Hi,
I am replaying the Training a NAMED ENTITY RECOGNITION MODEL with Prodigy and Transfer Learning.
I am working on french language. I did the ner.manual on my own labels without any issue.
Right now I want to train the token2vect for ner with my dataset and using the French tok2vec pretain token.
I am missing information about how to pretrain this token2vec .

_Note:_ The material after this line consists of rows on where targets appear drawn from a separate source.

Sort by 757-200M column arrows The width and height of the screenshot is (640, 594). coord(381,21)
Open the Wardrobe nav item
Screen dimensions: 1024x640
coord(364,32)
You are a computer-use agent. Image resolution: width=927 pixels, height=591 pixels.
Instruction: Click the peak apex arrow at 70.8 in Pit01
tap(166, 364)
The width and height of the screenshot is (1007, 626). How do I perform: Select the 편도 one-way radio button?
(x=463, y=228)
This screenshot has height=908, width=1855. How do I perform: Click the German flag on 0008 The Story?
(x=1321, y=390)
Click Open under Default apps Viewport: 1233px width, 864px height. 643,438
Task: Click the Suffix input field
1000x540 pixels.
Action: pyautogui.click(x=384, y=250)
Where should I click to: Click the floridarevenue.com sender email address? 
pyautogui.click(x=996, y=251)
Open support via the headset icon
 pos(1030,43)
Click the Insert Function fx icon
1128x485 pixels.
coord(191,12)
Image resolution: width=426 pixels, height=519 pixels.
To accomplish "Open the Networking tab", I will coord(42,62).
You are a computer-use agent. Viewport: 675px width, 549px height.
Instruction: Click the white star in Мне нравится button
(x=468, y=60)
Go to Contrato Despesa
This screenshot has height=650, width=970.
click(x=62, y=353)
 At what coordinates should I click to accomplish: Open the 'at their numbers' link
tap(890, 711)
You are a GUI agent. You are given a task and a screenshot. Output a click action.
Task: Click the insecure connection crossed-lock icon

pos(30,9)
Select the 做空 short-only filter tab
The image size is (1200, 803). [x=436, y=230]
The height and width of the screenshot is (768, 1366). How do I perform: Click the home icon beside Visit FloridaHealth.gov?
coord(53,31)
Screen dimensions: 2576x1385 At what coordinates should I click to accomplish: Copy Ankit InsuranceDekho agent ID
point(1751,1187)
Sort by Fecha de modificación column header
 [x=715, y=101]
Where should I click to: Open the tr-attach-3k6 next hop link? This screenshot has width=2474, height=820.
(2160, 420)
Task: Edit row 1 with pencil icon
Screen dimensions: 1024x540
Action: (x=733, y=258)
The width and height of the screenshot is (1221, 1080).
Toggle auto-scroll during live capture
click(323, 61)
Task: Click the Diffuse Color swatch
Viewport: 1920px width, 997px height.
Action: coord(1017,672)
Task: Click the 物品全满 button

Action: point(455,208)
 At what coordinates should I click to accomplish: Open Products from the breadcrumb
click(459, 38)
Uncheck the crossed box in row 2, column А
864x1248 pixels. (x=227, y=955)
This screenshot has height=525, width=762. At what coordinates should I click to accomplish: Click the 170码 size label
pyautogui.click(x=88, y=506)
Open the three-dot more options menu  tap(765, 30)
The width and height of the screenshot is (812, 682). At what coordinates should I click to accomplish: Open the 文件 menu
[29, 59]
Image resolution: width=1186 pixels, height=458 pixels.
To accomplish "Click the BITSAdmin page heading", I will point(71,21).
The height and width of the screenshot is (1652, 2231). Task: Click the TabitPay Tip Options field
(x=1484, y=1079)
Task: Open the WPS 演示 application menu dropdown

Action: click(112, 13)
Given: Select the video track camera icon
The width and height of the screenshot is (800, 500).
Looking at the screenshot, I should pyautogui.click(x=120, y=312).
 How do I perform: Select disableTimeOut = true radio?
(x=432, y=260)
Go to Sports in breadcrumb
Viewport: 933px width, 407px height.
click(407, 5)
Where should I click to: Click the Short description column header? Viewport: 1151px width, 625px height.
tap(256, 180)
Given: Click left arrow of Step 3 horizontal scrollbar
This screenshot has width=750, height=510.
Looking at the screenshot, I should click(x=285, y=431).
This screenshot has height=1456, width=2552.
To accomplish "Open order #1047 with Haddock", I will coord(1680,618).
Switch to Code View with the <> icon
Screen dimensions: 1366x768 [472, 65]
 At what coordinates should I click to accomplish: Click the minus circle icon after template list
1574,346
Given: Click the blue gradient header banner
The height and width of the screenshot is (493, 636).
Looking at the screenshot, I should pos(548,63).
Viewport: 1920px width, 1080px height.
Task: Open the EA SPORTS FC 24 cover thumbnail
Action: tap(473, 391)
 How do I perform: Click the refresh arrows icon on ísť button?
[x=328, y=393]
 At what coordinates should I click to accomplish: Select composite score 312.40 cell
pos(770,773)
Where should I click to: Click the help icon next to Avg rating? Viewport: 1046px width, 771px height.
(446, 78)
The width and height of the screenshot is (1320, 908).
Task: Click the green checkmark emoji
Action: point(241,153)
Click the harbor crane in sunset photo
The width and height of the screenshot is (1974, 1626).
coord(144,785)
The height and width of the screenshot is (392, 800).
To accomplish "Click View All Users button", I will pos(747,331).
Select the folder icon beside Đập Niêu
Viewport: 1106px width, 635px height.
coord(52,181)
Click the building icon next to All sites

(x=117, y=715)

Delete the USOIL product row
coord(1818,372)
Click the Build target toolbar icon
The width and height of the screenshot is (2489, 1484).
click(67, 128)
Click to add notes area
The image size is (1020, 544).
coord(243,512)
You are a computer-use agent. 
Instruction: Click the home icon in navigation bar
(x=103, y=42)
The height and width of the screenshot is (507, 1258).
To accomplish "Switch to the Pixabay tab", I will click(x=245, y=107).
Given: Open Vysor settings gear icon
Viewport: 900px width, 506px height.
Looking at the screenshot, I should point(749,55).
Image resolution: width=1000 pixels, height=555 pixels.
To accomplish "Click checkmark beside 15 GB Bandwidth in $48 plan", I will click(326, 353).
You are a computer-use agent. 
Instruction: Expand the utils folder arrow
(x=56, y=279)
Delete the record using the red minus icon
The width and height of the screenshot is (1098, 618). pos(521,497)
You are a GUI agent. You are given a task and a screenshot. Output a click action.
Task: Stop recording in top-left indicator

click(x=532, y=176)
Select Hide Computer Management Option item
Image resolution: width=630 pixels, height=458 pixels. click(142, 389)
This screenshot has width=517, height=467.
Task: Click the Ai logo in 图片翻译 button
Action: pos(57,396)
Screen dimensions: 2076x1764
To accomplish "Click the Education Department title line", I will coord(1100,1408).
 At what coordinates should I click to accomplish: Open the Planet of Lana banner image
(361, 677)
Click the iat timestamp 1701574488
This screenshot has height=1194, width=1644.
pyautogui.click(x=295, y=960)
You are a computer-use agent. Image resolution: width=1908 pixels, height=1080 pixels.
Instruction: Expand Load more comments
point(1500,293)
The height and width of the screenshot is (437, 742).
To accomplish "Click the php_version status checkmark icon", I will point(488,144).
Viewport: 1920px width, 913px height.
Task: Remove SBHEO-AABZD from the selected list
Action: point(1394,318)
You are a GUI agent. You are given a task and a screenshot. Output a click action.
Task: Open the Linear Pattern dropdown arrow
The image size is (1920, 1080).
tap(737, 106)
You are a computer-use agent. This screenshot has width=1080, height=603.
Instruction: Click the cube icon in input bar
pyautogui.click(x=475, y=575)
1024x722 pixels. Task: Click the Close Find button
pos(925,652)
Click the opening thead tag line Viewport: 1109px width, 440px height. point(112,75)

Ines did this pretraining, which took ~8 hours on GPU, and it can be found here: tok2vec_cd8_model289.bin
I would like to learn how to do the same thing for French language.
Thanks in advance
Hi! The pretrained tok2vec weights were created using the spacy pretrain
command with a lot of raw text. You can find the details and documentation here:
- spaCy v2: https://v2.spacy.io/api/cli/#pretrain
- spaCy v3: https://spacy.io/api/cli/#pretrain
The pretraining uses a language modelling objective, similar to how embeddings like BERT are trained. If you have a lot of raw text, this can be a good way to boost your accuracy.
If you're using spaCy v3, you can also initialize your model with existing transformer embeddings, which will have a similar effect. You can use the quickstart widget to generate a transformer-based config for French here: https://spacy.io/usage/training#quickstart To export your annotations for use with spaCy, you can use the data-to-spacy
command. If you're using transformers, you should have a GPU available for training.
Hi Ines,
Thanks for your replies, I am using Spacy V3 so I will investigate the quickstart you've pointed to me.
Have a good day and keep going to provide us such great library and useful tools !